Short version: Sagrada was impossible for me to play out of the box without colorblind accessibility add-ons and assistance from other players.
The game: Sagrada is a basic dice placement game with a stained glass window theme. If you haven’t played, read or watch a review, then come back.
The colors: I had the most trouble distinguishing the blue and purple dice. Red and green weren’t as problematic, because in the version I played they were pretty much “Crayola Red” and “Crayola Green.” Of course, your experience will vary.
The game board itself was equally tricky, especially for blue and purple.
Help!: The solutions I used were threefold. First, when choosing a game board I self-limited to one with very few blue or purple squares. Second, my friend Chad (follow him at Cast Iron Game Lab and Twitter) created this add-on that made a huge difference. After each roll we simply sorted the dice by color (elapsed time: 3 seconds) and continued from there. That little piece of paper literally changed my Sagrada experience from unplayable to playable.
Third, I asked other players to remind me what I was looking at on my board. Since I avoided blue and purple at the front end, I didn’t need this help too often. I tried to not purposely avoid those colors during play, but I’m sure I sometimes did so I wouldn’t have to ask for help as often.
After a few friendly games at work, I went “next level” later in the month, playing in a Sagrada tournament at my LFGS, Blue Highway Games. I brought my paper-boxes tool and asked players to support my needs, which they were happy to do. I was a bit more apprehensive to ask about my board throughout each match, but I still requested help as needed.
I did not win the tournament, but I also did not feel out of place.
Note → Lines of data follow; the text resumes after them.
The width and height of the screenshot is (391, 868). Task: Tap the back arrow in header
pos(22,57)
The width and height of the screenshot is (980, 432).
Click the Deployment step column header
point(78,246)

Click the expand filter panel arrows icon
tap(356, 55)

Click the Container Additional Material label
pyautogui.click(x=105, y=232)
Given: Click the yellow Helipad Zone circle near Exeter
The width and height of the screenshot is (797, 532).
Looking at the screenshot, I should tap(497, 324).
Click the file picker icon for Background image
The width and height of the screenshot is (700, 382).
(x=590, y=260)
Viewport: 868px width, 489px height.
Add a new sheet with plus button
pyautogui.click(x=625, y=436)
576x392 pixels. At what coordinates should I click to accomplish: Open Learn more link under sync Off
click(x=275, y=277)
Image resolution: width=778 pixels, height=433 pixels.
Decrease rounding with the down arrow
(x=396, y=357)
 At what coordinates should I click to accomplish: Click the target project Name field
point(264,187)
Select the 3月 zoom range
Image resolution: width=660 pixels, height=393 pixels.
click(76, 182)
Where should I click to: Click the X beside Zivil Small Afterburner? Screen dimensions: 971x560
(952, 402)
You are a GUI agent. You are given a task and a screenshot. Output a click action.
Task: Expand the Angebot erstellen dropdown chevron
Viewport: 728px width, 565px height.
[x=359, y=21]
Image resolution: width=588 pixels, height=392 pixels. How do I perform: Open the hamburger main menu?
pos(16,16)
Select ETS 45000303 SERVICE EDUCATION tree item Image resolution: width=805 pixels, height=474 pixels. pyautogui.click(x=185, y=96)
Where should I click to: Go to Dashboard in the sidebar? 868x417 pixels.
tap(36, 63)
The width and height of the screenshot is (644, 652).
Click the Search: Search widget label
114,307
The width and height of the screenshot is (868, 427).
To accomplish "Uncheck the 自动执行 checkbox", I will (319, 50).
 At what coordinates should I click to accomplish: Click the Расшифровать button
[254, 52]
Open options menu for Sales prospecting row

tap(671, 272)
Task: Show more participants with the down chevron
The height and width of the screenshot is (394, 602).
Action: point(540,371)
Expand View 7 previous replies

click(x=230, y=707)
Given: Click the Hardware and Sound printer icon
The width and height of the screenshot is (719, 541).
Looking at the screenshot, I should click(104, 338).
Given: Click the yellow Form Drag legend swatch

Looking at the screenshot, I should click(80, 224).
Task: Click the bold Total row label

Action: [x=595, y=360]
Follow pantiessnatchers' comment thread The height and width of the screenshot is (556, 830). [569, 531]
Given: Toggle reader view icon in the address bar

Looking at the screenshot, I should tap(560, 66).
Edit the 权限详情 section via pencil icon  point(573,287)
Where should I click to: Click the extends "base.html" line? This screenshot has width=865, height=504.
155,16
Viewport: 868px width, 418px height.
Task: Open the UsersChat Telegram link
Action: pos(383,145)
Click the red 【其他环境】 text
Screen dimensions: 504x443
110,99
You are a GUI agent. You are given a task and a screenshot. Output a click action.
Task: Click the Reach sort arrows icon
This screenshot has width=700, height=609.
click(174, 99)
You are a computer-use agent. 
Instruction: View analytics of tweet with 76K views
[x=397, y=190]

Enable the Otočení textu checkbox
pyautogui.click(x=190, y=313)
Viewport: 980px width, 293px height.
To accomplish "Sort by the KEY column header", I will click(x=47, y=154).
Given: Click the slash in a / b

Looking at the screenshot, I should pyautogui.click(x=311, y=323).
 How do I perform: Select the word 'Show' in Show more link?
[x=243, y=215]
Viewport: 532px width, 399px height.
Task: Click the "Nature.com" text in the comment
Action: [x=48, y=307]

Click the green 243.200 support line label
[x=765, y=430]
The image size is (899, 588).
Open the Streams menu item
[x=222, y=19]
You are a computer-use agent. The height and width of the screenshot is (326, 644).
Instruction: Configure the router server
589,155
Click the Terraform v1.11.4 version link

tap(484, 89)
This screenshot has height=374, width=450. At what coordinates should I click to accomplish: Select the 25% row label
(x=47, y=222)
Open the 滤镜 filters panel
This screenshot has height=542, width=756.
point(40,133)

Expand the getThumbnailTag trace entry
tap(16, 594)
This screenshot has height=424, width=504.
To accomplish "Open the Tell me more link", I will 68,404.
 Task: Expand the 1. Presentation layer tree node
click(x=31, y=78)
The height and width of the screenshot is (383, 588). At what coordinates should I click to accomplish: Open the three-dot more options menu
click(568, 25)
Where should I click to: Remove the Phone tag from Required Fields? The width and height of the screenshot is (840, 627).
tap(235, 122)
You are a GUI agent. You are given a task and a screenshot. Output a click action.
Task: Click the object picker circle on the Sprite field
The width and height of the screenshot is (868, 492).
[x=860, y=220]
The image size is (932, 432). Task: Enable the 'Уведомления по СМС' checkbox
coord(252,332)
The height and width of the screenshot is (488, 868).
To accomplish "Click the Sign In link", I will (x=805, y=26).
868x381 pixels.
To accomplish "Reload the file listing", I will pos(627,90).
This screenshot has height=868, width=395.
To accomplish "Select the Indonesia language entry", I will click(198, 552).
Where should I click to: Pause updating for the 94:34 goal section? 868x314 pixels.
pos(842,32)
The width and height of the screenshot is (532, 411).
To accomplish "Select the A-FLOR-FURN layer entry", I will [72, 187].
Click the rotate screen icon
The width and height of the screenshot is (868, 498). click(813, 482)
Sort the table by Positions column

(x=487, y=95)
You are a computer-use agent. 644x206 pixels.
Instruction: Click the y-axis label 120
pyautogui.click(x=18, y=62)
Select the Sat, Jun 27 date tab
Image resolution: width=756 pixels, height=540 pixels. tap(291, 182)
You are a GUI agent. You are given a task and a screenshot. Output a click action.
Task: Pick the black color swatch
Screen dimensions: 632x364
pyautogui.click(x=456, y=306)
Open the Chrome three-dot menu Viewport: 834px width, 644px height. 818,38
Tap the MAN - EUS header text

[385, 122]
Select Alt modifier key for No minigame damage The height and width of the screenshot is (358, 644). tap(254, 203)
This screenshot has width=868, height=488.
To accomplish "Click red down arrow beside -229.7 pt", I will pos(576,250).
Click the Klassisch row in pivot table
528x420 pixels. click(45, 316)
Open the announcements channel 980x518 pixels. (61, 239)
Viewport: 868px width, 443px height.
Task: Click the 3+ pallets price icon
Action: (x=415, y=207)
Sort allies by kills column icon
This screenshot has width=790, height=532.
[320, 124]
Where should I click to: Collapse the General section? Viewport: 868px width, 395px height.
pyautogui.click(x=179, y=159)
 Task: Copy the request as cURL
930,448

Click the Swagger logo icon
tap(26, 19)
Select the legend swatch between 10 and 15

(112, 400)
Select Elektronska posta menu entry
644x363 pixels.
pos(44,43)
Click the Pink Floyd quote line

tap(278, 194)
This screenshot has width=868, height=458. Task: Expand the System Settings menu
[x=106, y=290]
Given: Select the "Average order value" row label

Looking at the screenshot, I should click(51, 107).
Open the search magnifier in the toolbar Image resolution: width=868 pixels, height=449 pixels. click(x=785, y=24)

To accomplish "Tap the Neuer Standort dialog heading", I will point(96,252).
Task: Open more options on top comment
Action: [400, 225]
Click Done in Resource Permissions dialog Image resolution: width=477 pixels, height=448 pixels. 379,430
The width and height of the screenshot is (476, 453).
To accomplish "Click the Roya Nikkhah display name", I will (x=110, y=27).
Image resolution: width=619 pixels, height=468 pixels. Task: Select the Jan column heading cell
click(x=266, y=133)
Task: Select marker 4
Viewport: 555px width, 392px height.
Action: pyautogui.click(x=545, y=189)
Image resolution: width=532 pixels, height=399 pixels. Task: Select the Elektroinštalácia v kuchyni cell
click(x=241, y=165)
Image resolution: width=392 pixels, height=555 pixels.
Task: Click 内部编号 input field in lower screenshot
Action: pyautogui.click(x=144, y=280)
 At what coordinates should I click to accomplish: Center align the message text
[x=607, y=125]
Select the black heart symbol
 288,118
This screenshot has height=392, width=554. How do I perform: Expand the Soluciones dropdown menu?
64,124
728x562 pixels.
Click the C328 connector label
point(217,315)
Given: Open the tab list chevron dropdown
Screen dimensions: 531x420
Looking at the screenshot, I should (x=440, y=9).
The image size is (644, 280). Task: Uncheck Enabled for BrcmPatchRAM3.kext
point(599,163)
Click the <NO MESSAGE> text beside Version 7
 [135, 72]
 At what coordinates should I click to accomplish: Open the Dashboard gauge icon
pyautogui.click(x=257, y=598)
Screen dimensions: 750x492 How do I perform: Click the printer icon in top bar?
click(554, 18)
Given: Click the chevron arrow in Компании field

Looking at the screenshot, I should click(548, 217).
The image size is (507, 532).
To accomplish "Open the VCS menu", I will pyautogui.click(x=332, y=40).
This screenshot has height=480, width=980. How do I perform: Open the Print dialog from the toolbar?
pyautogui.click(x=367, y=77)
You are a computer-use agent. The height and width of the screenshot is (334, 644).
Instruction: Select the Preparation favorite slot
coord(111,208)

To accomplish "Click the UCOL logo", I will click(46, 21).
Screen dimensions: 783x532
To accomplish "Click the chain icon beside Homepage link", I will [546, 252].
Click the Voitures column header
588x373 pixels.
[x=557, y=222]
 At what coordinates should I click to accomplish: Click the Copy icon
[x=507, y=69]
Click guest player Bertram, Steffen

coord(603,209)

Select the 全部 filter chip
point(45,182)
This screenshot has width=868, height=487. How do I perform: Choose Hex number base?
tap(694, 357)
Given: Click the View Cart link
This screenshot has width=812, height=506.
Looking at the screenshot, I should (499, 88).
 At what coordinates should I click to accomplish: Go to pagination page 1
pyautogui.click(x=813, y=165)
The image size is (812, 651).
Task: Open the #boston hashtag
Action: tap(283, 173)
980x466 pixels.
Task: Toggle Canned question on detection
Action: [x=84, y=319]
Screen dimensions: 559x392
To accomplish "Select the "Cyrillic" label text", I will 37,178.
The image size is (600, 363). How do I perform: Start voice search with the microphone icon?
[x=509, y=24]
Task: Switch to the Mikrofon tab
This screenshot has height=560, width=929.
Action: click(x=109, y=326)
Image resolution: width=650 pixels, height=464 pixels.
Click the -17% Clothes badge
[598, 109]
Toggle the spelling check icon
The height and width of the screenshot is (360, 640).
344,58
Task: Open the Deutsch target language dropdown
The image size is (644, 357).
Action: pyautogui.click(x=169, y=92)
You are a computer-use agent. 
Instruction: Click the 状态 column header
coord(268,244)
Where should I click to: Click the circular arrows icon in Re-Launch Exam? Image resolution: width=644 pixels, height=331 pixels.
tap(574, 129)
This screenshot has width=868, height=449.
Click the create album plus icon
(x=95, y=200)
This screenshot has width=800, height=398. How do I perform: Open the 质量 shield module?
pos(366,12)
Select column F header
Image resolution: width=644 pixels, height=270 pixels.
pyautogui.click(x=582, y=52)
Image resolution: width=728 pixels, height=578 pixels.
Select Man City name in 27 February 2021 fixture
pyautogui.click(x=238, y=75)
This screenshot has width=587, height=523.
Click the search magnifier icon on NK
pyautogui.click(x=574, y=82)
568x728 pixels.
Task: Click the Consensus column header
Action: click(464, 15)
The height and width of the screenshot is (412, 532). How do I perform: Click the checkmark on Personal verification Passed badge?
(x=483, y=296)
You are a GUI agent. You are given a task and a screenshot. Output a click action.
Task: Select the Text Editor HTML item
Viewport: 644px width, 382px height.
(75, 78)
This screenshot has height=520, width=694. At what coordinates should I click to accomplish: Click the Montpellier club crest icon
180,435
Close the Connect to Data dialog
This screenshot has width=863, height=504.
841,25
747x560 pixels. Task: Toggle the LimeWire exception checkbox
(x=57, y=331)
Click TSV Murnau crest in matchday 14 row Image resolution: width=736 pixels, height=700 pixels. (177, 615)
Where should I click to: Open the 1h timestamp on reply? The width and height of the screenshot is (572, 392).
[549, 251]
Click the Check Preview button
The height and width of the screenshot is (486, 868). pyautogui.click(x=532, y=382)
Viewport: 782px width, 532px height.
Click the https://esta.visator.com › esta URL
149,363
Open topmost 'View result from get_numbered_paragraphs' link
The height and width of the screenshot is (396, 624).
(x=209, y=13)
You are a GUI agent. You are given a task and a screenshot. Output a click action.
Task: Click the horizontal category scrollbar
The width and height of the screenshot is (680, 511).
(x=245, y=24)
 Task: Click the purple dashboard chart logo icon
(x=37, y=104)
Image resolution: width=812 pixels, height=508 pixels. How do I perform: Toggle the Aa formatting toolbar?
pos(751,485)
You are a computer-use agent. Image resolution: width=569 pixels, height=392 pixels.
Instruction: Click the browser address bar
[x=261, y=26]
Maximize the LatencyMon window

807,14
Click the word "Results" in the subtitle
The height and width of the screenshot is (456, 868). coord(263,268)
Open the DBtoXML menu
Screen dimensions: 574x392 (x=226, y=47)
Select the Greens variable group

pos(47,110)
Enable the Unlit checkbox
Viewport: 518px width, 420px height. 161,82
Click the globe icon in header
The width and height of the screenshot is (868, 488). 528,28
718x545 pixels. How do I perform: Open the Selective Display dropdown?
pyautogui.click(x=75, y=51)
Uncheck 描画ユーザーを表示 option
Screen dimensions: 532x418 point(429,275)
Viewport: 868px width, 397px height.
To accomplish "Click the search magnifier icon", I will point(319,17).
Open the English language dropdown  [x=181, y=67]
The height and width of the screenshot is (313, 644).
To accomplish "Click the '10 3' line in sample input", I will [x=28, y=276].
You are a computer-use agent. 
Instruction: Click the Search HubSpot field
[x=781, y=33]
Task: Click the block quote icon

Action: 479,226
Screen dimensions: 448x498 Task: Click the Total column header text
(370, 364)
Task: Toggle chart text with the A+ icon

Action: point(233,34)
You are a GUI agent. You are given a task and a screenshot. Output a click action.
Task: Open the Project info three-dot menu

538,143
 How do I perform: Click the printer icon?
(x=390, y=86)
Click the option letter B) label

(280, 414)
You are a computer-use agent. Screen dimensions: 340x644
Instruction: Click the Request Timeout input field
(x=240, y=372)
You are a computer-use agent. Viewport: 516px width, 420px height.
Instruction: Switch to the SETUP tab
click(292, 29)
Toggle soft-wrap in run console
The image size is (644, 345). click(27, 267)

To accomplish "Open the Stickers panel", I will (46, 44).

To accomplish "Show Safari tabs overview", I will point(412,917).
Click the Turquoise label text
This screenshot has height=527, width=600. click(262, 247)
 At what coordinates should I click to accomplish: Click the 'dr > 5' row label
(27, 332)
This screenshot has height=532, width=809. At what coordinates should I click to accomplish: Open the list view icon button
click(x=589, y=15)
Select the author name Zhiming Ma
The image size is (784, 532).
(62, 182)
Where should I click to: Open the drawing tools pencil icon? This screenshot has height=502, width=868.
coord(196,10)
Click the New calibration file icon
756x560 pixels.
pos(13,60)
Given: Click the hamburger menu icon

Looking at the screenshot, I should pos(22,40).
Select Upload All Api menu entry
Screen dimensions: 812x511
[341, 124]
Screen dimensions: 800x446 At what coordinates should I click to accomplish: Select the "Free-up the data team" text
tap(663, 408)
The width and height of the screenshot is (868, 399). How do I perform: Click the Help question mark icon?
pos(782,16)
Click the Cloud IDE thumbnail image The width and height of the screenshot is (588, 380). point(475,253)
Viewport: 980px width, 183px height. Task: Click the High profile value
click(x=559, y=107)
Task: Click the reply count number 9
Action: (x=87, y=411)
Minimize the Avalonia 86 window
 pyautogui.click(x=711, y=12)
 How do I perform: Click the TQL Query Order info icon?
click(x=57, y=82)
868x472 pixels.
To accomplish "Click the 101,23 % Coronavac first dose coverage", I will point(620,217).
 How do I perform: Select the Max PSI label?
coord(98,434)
I was proud to participate in a color-based board game event and grateful for the support from the gaming community.
The verdict: Sagrada can be enjoyable with a friendly group of gamers, particularly those who know you and your needs. It could elicit anxiety if you’re uncomfortable sharing your color vision deficiency. I know sometimes I am.
The fix: This one is a little tricky. Of course, I managed with the dice-color-boxes and help from other players. If I owned a copy I could change the purple dice’s pips from white to black, write color names on every square, and/or switch blue and purple dice to black and white. These would solve the playability issues, but at the cost of immersion. I think there is an opportunity to design more elegant solutions that support accessible play while maintaining theme.